Sem categoria | Postado no dia: 4 agosto, 2026
Seu print vale no tribunal?
A prova digital não é mais uma tendência. É uma realidade no Processo do Trabalho.
Conversas de WhatsApp, e-mails, mensagens em plataformas, gravações, vídeos, fotografias, registros de acesso a sistemas e documentos eletrônicos são cada vez mais utilizados para comprovar fatos em ações trabalhistas.

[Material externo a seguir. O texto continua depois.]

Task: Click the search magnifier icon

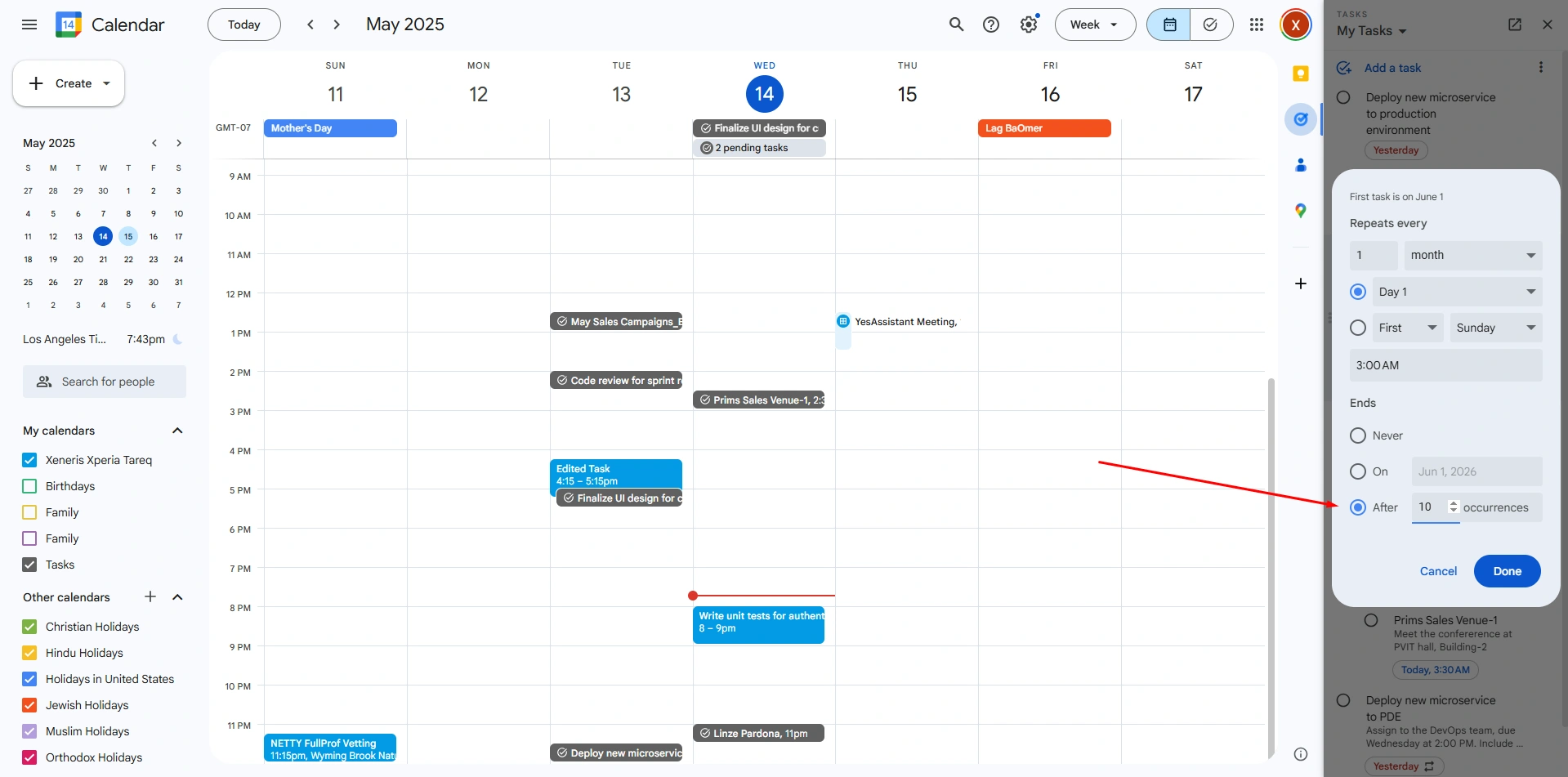Action: [x=956, y=25]
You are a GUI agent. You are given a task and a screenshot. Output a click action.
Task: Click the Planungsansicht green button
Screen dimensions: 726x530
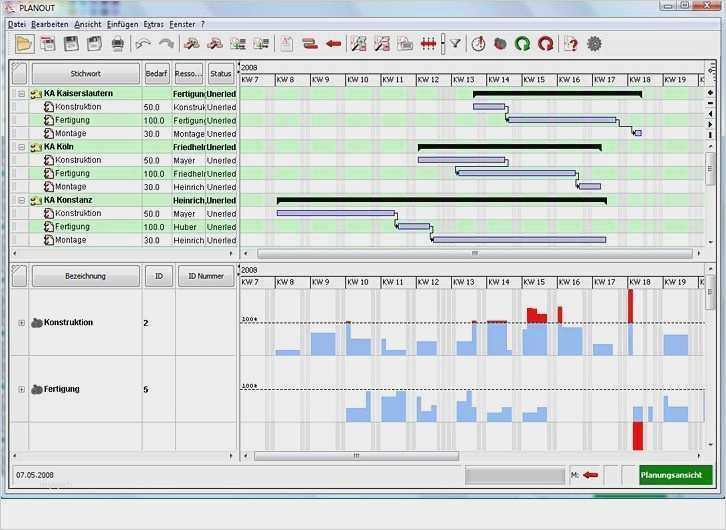[x=675, y=475]
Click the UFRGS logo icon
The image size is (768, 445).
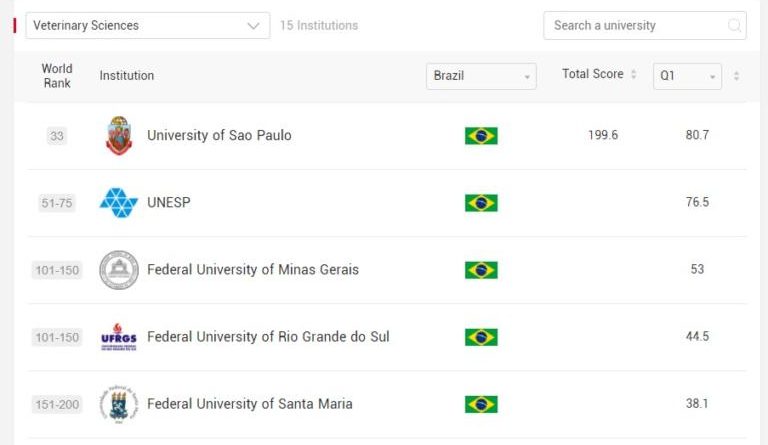(x=119, y=337)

Mas atenção: não basta apresentar um print de tela. Para que uma prova digital seja confiável e tenha efetiva força probatória, ela deve observar três pilares essenciais:
- Autenticidade: É a capacidade de demonstrar que a prova é verdadeira e que sua autoria e origem podem ser identificadas. Em outras palavras, é preciso demonstrar que aquele conteúdo realmente foi produzido pela pessoa indicada e corresponde ao fato alegado.
- Integridade – Refere-se à preservação do conteúdo original. A prova deve permanecer íntegra, sem cortes, edições, montagens ou qualquer alteração que comprometa sua confiabilidade. Qualquer indício de manipulação pode reduzir significativamente seu valor probatório.

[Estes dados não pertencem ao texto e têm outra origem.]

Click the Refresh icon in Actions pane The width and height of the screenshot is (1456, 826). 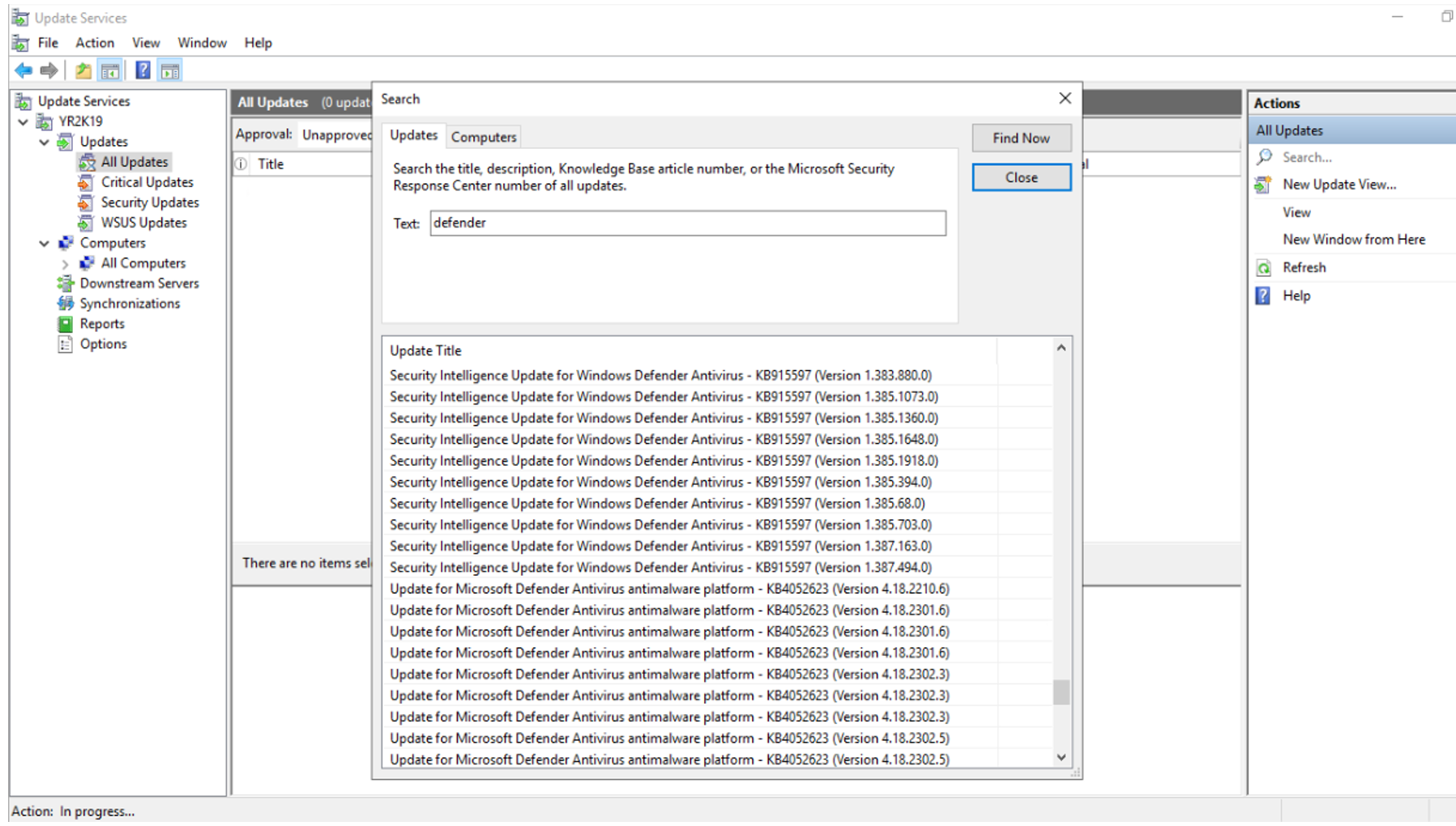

- Licitude – Não basta que a prova seja verdadeira; ela também deve ser obtida por meios legalmente admitidos. A produção de provas deve respeitar direitos fundamentais, como a privacidade, a intimidade, a proteção de dados pessoais e o sigilo das comunicações, sob pena de sua desconsideração pelo Poder Judiciário.
E como fazer para aumentar a confiabilidade da prova digital?
A resposta é que serão necessários alguns passos para tanto, vejamos:
- Preserve sempre o arquivo original (e-mail, áudio, vídeo, fotografia ou documento eletrônico);
- Evite recortes, edições ou conversões desnecessárias dos arquivos;
- Sempre que possível, exporte a conversa completa, preservando datas, horários e a identificação dos participantes, em vez de utilizar apenas prints isolados;
- Mantenha registros sobre a origem, a data e a forma de obtenção da prova;
- Faça cópias de segurança (backup) para evitar perda de informações;
- Quando houver risco de exclusão ou questionamento da autenticidade, considere a lavratura de ata notarial, que reforça a demonstração da existência daquele conteúdo em determinado momento.
Em um cenário em que a inteligência artificial permite a criação de imagens, áudios e vídeos extremamente convincentes, a discussão deixou de ser apenas “qual é a prova?” e passou a ser “como comprovar que ela é autêntica, íntegra e foi obtida de forma lícita?”
Na Justiça do Trabalho, a qualidade da prova pode ser tão decisiva quanto o próprio direito discutido. Por isso, investir na correta preservação das evidências digitais é uma medida de prevenção, segurança jurídica e estratégia processual.